→ EXERCISE
Lines before the one containing "This screenshot has width=625, height=342." are left out. Retype that line and the rest through the end of the material exactly.
————
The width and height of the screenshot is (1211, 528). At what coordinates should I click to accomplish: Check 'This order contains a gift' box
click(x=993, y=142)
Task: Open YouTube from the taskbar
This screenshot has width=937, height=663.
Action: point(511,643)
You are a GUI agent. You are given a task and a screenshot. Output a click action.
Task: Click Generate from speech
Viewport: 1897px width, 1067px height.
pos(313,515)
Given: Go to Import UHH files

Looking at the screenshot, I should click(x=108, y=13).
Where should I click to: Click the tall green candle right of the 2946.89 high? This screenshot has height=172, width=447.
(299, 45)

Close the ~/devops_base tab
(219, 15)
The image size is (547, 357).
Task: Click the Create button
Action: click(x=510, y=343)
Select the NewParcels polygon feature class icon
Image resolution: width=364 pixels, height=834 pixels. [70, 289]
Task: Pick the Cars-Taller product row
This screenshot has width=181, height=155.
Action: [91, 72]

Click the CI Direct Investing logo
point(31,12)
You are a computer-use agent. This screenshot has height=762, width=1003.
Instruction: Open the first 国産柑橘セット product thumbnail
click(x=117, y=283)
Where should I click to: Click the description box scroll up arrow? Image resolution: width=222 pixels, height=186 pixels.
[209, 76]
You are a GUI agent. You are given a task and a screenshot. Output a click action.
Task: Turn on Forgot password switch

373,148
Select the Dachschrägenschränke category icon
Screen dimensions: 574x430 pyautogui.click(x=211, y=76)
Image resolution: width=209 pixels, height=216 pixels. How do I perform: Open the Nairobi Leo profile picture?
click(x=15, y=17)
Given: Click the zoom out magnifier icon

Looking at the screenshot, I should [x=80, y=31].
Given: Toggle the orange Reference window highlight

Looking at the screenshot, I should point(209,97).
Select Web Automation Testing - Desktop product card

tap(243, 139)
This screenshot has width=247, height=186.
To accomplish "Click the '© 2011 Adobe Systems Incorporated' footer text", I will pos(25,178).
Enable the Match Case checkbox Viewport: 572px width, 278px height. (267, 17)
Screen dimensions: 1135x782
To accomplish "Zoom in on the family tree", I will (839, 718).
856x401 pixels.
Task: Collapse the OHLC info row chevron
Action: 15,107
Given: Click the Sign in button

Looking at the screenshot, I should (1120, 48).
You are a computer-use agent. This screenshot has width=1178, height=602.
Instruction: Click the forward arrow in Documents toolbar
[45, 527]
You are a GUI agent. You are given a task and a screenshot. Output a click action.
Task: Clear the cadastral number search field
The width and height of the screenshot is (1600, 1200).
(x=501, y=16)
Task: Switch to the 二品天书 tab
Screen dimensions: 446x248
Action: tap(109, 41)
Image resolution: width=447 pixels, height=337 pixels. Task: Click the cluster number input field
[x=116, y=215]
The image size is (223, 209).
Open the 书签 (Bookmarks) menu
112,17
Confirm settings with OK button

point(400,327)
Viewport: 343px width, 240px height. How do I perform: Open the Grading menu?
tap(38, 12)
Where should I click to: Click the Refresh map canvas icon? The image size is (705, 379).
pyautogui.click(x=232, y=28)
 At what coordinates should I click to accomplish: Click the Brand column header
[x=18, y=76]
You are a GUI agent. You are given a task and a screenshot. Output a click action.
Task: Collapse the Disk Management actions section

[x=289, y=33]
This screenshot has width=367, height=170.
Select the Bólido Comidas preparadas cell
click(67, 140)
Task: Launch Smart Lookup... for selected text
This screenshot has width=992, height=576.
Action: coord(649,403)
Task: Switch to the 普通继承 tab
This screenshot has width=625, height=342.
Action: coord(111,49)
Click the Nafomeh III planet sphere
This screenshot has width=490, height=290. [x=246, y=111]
————
→ OUTPUT FOR THIS TASK
This screenshot has width=625, height=342.
Action: coord(111,49)
Click the Nafomeh III planet sphere
This screenshot has width=490, height=290. [x=246, y=111]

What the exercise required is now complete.